■ Records for the task ■

● ● ● ● ●

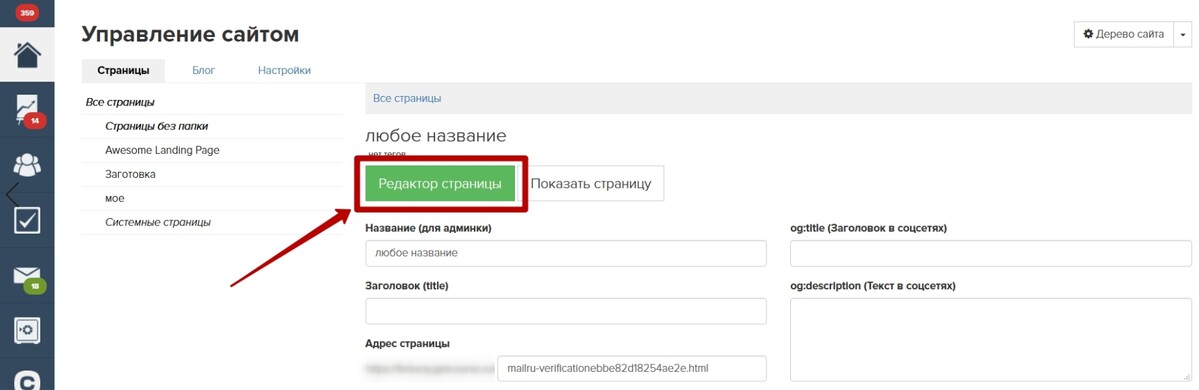Screen dimensions: 1199x390
Task: Focus the Заголовок (title) input field
Action: pyautogui.click(x=566, y=311)
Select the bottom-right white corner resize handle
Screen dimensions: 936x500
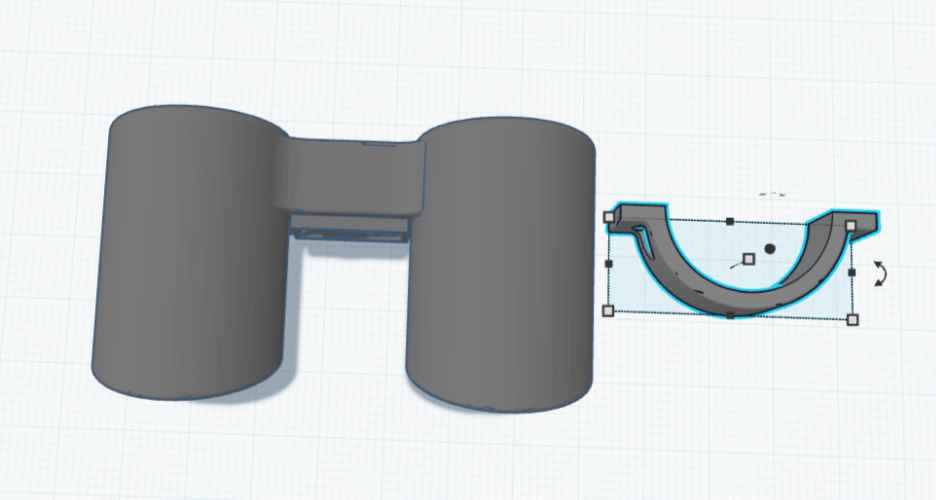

● ● ● ● ●

■ Exercise instructions ■
Leave out the pictures, and write out exactly the lines from the line containing "Select the bottom-right" through the end of the records above.

■ Answer to this exercise ■
Select the bottom-right white corner resize handle
Screen dimensions: 936x500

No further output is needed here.